Ninguém morreu, 6 dos 7 assaltantes, incluindo Moreno, foram presos e 27 milhões de cruzados foram recuperados. O resto do dinheiro desapareceu. Paulo Ubiratan, em seu retorno a Londrina, relatou sua experiência de refém ao jornalista João Arruda. "Ele chegou à redação com um bolo de notas, entregue pelos assaltantes" , relata Fischer. O dinheiro foi entregue à polícia. Moreno cumpriu pena em Londrina até 2006.

POR POUCO

O ex-caixa do Banestado, Francisco José Cardoso, escapou de ser refém por pouco. "Posso dizer que escapei na hora H." Tudo isso porque sua filha nasceu naquele mesmo dia do assalto. "Eu cheguei no banco de manhã e, por volta das 10h30, eu fui ao hospital para acompanhar o nascimento dela. Quando eu cheguei ao hospital, minha filha nasceu. A sorte é que minha filha nasceu e eu não fiquei lá dentro. Fiquei feliz por ela ter nascido, mas apreensivo pelos amigos que ficaram lá dentro. Voltei ao banco, porque tinha de fazer algo e vi a multidão. Não cheguei a entrar no banco novamente."
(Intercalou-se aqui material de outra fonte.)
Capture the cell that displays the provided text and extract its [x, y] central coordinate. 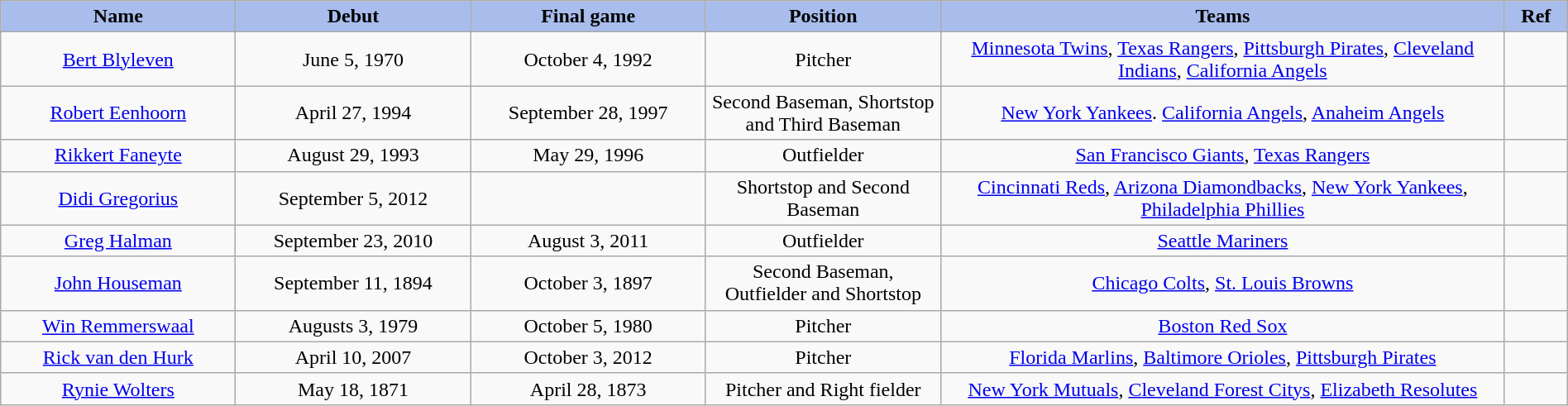
Minnesota Twins, Texas Rangers, Pittsburgh Pirates, Cleveland Indians, California Angels [1222, 60]
Greg Halman [118, 241]
April 10, 2007 [353, 357]
April 28, 1873 [588, 389]
April 27, 1994 [353, 112]
October 3, 1897 [588, 283]
Augusts 3, 1979 [353, 326]
Cincinnati Reds, Arizona Diamondbacks, New York Yankees, Philadelphia Phillies [1222, 198]
Debut [353, 17]
May 18, 1871 [353, 389]
Ref [1536, 17]
May 29, 1996 [588, 155]
Rick van den Hurk [118, 357]
Florida Marlins, Baltimore Orioles, Pittsburgh Pirates [1222, 357]
Position [823, 17]
John Houseman [118, 283]
Name [118, 17]
Chicago Colts, St. Louis Browns [1222, 283]
New York Yankees. California Angels, Anaheim Angels [1222, 112]
Pitcher and Right fielder [823, 389]
October 4, 1992 [588, 60]
Win Remmerswaal [118, 326]
Robert Eenhoorn [118, 112]
San Francisco Giants, Texas Rangers [1222, 155]
August 3, 2011 [588, 241]
September 23, 2010 [353, 241]
June 5, 1970 [353, 60]
Final game [588, 17]
New York Mutuals, Cleveland Forest Citys, Elizabeth Resolutes [1222, 389]
September 28, 1997 [588, 112]
Rynie Wolters [118, 389]
September 5, 2012 [353, 198]
October 3, 2012 [588, 357]
Bert Blyleven [118, 60]
September 11, 1894 [353, 283]
Teams [1222, 17]
October 5, 1980 [588, 326]
Boston Red Sox [1222, 326]
Second Baseman, Shortstop and Third Baseman [823, 112]
August 29, 1993 [353, 155]
Seattle Mariners [1222, 241]
Shortstop and Second Baseman [823, 198]
Didi Gregorius [118, 198]
Second Baseman, Outfielder and Shortstop [823, 283]
Rikkert Faneyte [118, 155]
Provide the (x, y) coordinate of the cell's center where the given text is located.  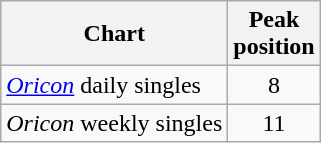
11 (274, 123)
Chart (114, 34)
Oricon weekly singles (114, 123)
Oricon daily singles (114, 85)
8 (274, 85)
Peakposition (274, 34)
From the cell containing the given text, extract its center point as [X, Y] coordinate. 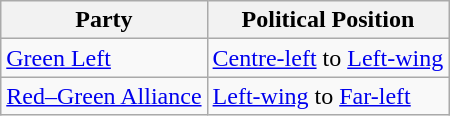
Red–Green Alliance [104, 96]
Left-wing to Far-left [328, 96]
Party [104, 20]
Green Left [104, 58]
Political Position [328, 20]
Centre-left to Left-wing [328, 58]
Determine the (X, Y) coordinate at the center of the cell enclosing the given text.  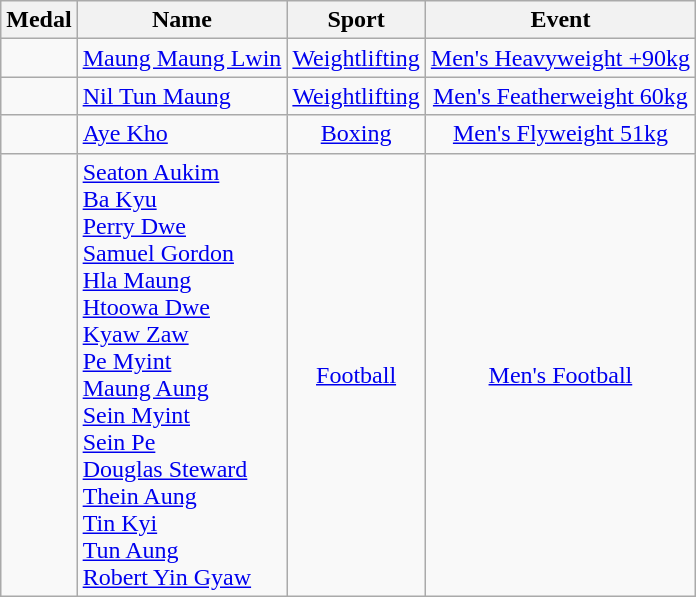
Aye Kho (182, 134)
Men's Flyweight 51kg (560, 134)
Event (560, 20)
Name (182, 20)
Men's Featherweight 60kg (560, 96)
Boxing (356, 134)
Nil Tun Maung (182, 96)
Sport (356, 20)
Medal (39, 20)
Maung Maung Lwin (182, 58)
Football (356, 374)
Men's Football (560, 374)
Men's Heavyweight +90kg (560, 58)
Find where the given text appears and provide that cell's center as (X, Y) coordinate. 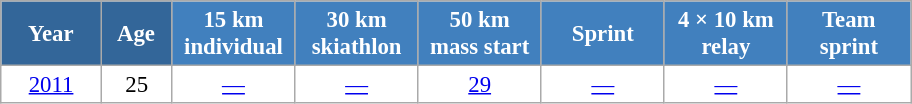
2011 (52, 85)
Team sprint (848, 34)
50 km mass start (480, 34)
30 km skiathlon (356, 34)
15 km individual (234, 34)
4 × 10 km relay (726, 34)
Sprint (602, 34)
29 (480, 85)
Age (136, 34)
Year (52, 34)
25 (136, 85)
Detect which cell encompasses the target text, then output its (X, Y) center coordinate. 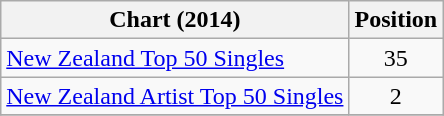
Position (396, 20)
New Zealand Artist Top 50 Singles (175, 96)
New Zealand Top 50 Singles (175, 58)
35 (396, 58)
Chart (2014) (175, 20)
2 (396, 96)
Determine the (x, y) coordinate at the center of the cell enclosing the given text.  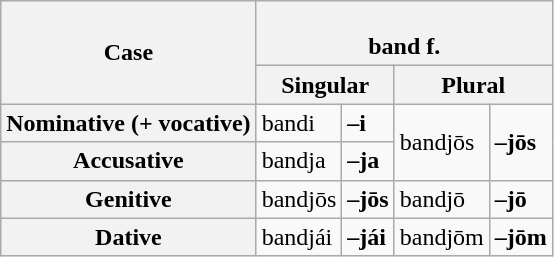
band f. (404, 34)
Dative (128, 237)
Accusative (128, 161)
Genitive (128, 199)
Case (128, 52)
–i (368, 123)
–ja (368, 161)
bandjō (442, 199)
Singular (325, 85)
–jái (368, 237)
bandi (299, 123)
bandjái (299, 237)
Nominative (+ vocative) (128, 123)
bandja (299, 161)
–jōm (520, 237)
–jō (520, 199)
Plural (473, 85)
bandjōm (442, 237)
Return [x, y] of the center of cell containing provided text 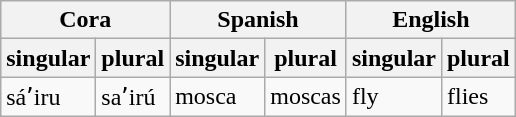
moscas [306, 97]
Cora [86, 20]
mosca [218, 97]
flies [478, 97]
sáʼiru [48, 97]
English [430, 20]
Spanish [258, 20]
saʼirú [133, 97]
fly [394, 97]
Determine the (x, y) coordinate at the center of the cell enclosing the given text.  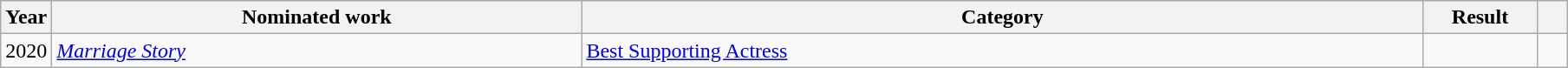
2020 (26, 50)
Result (1480, 17)
Nominated work (317, 17)
Category (1002, 17)
Year (26, 17)
Best Supporting Actress (1002, 50)
Marriage Story (317, 50)
Identify which cell holds the provided text, then report its (X, Y) central coordinate. 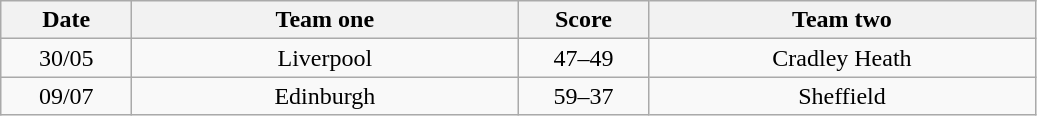
Sheffield (842, 96)
Team one (325, 20)
09/07 (66, 96)
Cradley Heath (842, 58)
30/05 (66, 58)
59–37 (584, 96)
Liverpool (325, 58)
Score (584, 20)
47–49 (584, 58)
Team two (842, 20)
Edinburgh (325, 96)
Date (66, 20)
Identify which cell holds the provided text, then report its (X, Y) central coordinate. 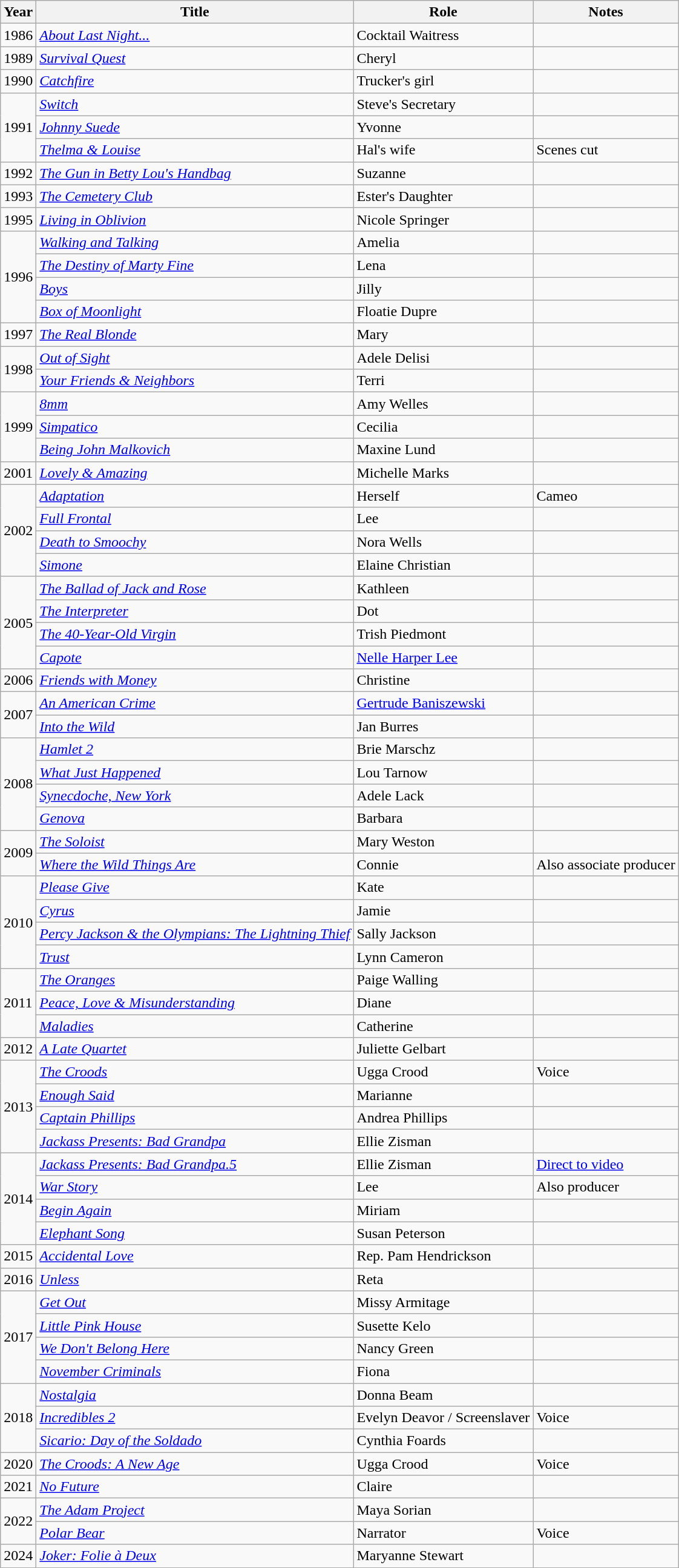
1991 (18, 127)
The Real Blonde (195, 335)
Jamie (443, 910)
Lena (443, 265)
Also associate producer (606, 864)
An American Crime (195, 703)
Joker: Folie à Deux (195, 1555)
Amelia (443, 242)
We Don't Belong Here (195, 1348)
What Just Happened (195, 772)
Synecdoche, New York (195, 795)
2016 (18, 1279)
Adele Delisi (443, 358)
Catchfire (195, 81)
Nancy Green (443, 1348)
Where the Wild Things Are (195, 864)
Capote (195, 657)
Notes (606, 12)
Trish Piedmont (443, 634)
Your Friends & Neighbors (195, 381)
1992 (18, 173)
Johnny Suede (195, 127)
Being John Malkovich (195, 450)
Maxine Lund (443, 450)
Suzanne (443, 173)
Gertrude Baniszewski (443, 703)
2009 (18, 853)
Full Frontal (195, 519)
About Last Night... (195, 35)
1995 (18, 219)
2008 (18, 784)
Maryanne Stewart (443, 1555)
2015 (18, 1256)
Please Give (195, 887)
Sally Jackson (443, 933)
The 40-Year-Old Virgin (195, 634)
Nelle Harper Lee (443, 657)
Jackass Presents: Bad Grandpa (195, 1141)
Elephant Song (195, 1233)
Elaine Christian (443, 565)
Maya Sorian (443, 1509)
Trucker's girl (443, 81)
Adaptation (195, 496)
Out of Sight (195, 358)
Rep. Pam Hendrickson (443, 1256)
Floatie Dupre (443, 312)
War Story (195, 1187)
2018 (18, 1417)
Hamlet 2 (195, 749)
Yvonne (443, 127)
Death to Smoochy (195, 542)
Susette Kelo (443, 1325)
The Soloist (195, 841)
The Croods (195, 1072)
Ester's Daughter (443, 196)
Cameo (606, 496)
Switch (195, 104)
Evelyn Deavor / Screenslaver (443, 1417)
Year (18, 12)
Terri (443, 381)
Incredibles 2 (195, 1417)
2012 (18, 1049)
1993 (18, 196)
Brie Marschz (443, 749)
8mm (195, 404)
Begin Again (195, 1210)
Lou Tarnow (443, 772)
Kate (443, 887)
Trust (195, 956)
Reta (443, 1279)
Cheryl (443, 58)
Herself (443, 496)
Boys (195, 289)
Christine (443, 680)
1986 (18, 35)
Barbara (443, 818)
Andrea Phillips (443, 1118)
1990 (18, 81)
Polar Bear (195, 1532)
Donna Beam (443, 1394)
Cocktail Waitress (443, 35)
No Future (195, 1486)
Narrator (443, 1532)
Diane (443, 1002)
1999 (18, 427)
2001 (18, 473)
Jan Burres (443, 726)
Sicario: Day of the Soldado (195, 1440)
Friends with Money (195, 680)
Accidental Love (195, 1256)
The Oranges (195, 979)
Peace, Love & Misunderstanding (195, 1002)
November Criminals (195, 1371)
2002 (18, 530)
2017 (18, 1336)
Genova (195, 818)
Captain Phillips (195, 1118)
Living in Oblivion (195, 219)
Missy Armitage (443, 1302)
Lovely & Amazing (195, 473)
Marianne (443, 1095)
Walking and Talking (195, 242)
2007 (18, 715)
The Destiny of Marty Fine (195, 265)
2024 (18, 1555)
Simone (195, 565)
Percy Jackson & the Olympians: The Lightning Thief (195, 933)
Also producer (606, 1187)
1996 (18, 277)
Mary (443, 335)
Susan Peterson (443, 1233)
Juliette Gelbart (443, 1049)
Get Out (195, 1302)
Fiona (443, 1371)
Thelma & Louise (195, 150)
1989 (18, 58)
Steve's Secretary (443, 104)
2005 (18, 622)
Survival Quest (195, 58)
Dot (443, 611)
Cynthia Foards (443, 1440)
Amy Welles (443, 404)
The Cemetery Club (195, 196)
Adele Lack (443, 795)
Nostalgia (195, 1394)
Title (195, 12)
Cyrus (195, 910)
2022 (18, 1521)
Little Pink House (195, 1325)
Enough Said (195, 1095)
Kathleen (443, 588)
Catherine (443, 1026)
1998 (18, 369)
Box of Moonlight (195, 312)
Nora Wells (443, 542)
Unless (195, 1279)
Simpatico (195, 427)
Lynn Cameron (443, 956)
Nicole Springer (443, 219)
Cecilia (443, 427)
The Adam Project (195, 1509)
The Gun in Betty Lou's Handbag (195, 173)
Claire (443, 1486)
Into the Wild (195, 726)
2010 (18, 922)
Hal's wife (443, 150)
Direct to video (606, 1164)
Michelle Marks (443, 473)
2006 (18, 680)
2014 (18, 1198)
A Late Quartet (195, 1049)
Mary Weston (443, 841)
2011 (18, 1002)
Jilly (443, 289)
The Ballad of Jack and Rose (195, 588)
2013 (18, 1106)
Jackass Presents: Bad Grandpa.5 (195, 1164)
The Croods: A New Age (195, 1463)
Maladies (195, 1026)
Scenes cut (606, 150)
The Interpreter (195, 611)
Miriam (443, 1210)
Paige Walling (443, 979)
2020 (18, 1463)
1997 (18, 335)
Role (443, 12)
Connie (443, 864)
2021 (18, 1486)
Determine the [X, Y] coordinate at the center of the cell enclosing the given text.  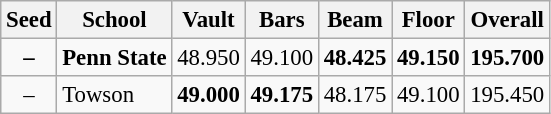
49.175 [282, 95]
Floor [428, 20]
48.950 [208, 58]
Bars [282, 20]
48.425 [354, 58]
Overall [508, 20]
Vault [208, 20]
49.150 [428, 58]
195.700 [508, 58]
195.450 [508, 95]
Towson [114, 95]
49.000 [208, 95]
Beam [354, 20]
School [114, 20]
48.175 [354, 95]
Penn State [114, 58]
Seed [29, 20]
Locate the cell with the specified text and output its [X, Y] center coordinate. 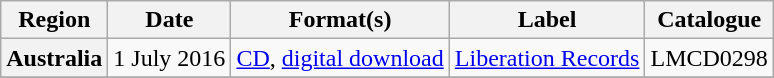
Catalogue [709, 20]
Liberation Records [547, 58]
Date [170, 20]
Format(s) [340, 20]
LMCD0298 [709, 58]
CD, digital download [340, 58]
Region [54, 20]
Label [547, 20]
Australia [54, 58]
1 July 2016 [170, 58]
Return the (X, Y) coordinate for the center point of the cell that contains the specified text.  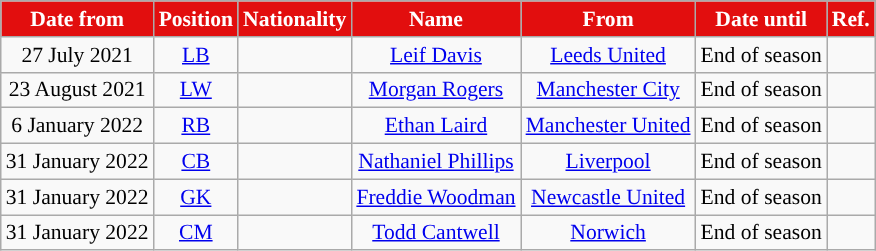
Todd Cantwell (436, 233)
Leeds United (608, 55)
From (608, 19)
Ref. (851, 19)
Newcastle United (608, 197)
Nationality (294, 19)
27 July 2021 (78, 55)
RB (196, 126)
Manchester City (608, 90)
Morgan Rogers (436, 90)
Manchester United (608, 126)
LB (196, 55)
Ethan Laird (436, 126)
6 January 2022 (78, 126)
CB (196, 162)
Liverpool (608, 162)
Name (436, 19)
CM (196, 233)
23 August 2021 (78, 90)
Position (196, 19)
Freddie Woodman (436, 197)
GK (196, 197)
LW (196, 90)
Leif Davis (436, 55)
Date from (78, 19)
Norwich (608, 233)
Nathaniel Phillips (436, 162)
Date until (762, 19)
Pinpoint the cell where the given text exists, returning its (x, y) midpoint coordinate. 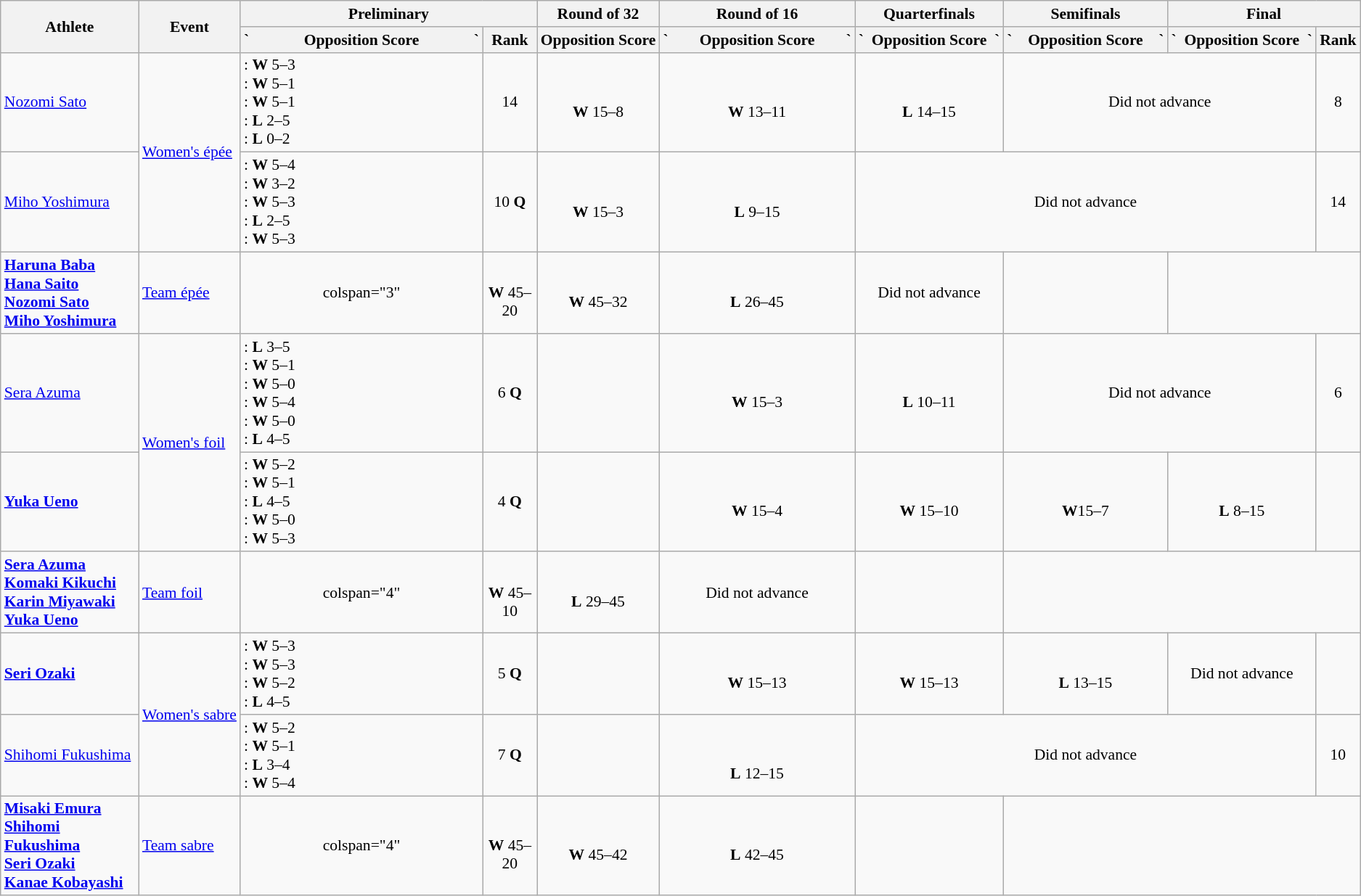
Misaki EmuraShihomi FukushimaSeri OzakiKanae Kobayashi (70, 846)
5 Q (510, 674)
Women's foil (189, 443)
Preliminary (389, 14)
: W 5–2: W 5–1: L 3–4: W 5–4 (361, 756)
W 13–11 (756, 102)
Event (189, 26)
Miho Yoshimura (70, 203)
: L 3–5: W 5–1: W 5–0: W 5–4: W 5–0: L 4–5 (361, 393)
10 Q (510, 203)
Final (1263, 14)
Opposition Score (598, 40)
: W 5–3: W 5–3: W 5–2: L 4–5 (361, 674)
6 (1338, 393)
Haruna BabaHana SaitoNozomi SatoMiho Yoshimura (70, 293)
L 10–11 (929, 393)
W 45–42 (598, 846)
L 42–45 (756, 846)
Yuka Ueno (70, 502)
L 12–15 (756, 756)
Athlete (70, 26)
L 29–45 (598, 593)
Women's épée (189, 152)
W 45–10 (510, 593)
W 15–10 (929, 502)
: W 5–4: W 3–2: W 5–3: L 2–5: W 5–3 (361, 203)
: W 5–3: W 5–1: W 5–1: L 2–5: L 0–2 (361, 102)
Team sabre (189, 846)
colspan="3" (361, 293)
W 15–8 (598, 102)
Shihomi Fukushima (70, 756)
L 8–15 (1241, 502)
W 45–32 (598, 293)
Round of 32 (598, 14)
10 (1338, 756)
Nozomi Sato (70, 102)
8 (1338, 102)
6 Q (510, 393)
Round of 16 (756, 14)
7 Q (510, 756)
Quarterfinals (929, 14)
Sera AzumaKomaki KikuchiKarin MiyawakiYuka Ueno (70, 593)
Semifinals (1085, 14)
Seri Ozaki (70, 674)
Women's sabre (189, 715)
4 Q (510, 502)
W15–7 (1085, 502)
Sera Azuma (70, 393)
L 13–15 (1085, 674)
L 14–15 (929, 102)
L 26–45 (756, 293)
Team foil (189, 593)
Team épée (189, 293)
: W 5–2: W 5–1: L 4–5: W 5–0: W 5–3 (361, 502)
L 9–15 (756, 203)
W 15–4 (756, 502)
For the text-containing cell, return its midpoint in [x, y] coordinate format. 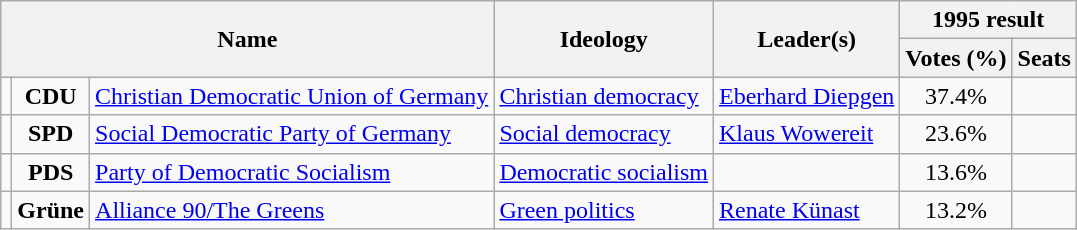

Ele ficou em casa por três dias, em licença paternidade, e quando retornou ficou sabendo pelos colegas que os assaltantes fizeram a limpa. "O nosso gerente não tinha todo o dinheiro que eles queriam e tiveram de pedir o restante ao Banco do Brasil. Meus colegas contaram que tinham muitos assaltantes e os funcionários não sabiam quem era o cabeça. Levaram carteiras, relógios e correntes dos funcionários."

Depois disso, a agência recebeu reforço na segurança. "Mas depois que 'quebra o cadeado' não adianta nada. Ninguém esperava que bandidos fossem ter coragem de assaltar um banco no centro de Londrina. Até hoje comentam esse episódio comigo."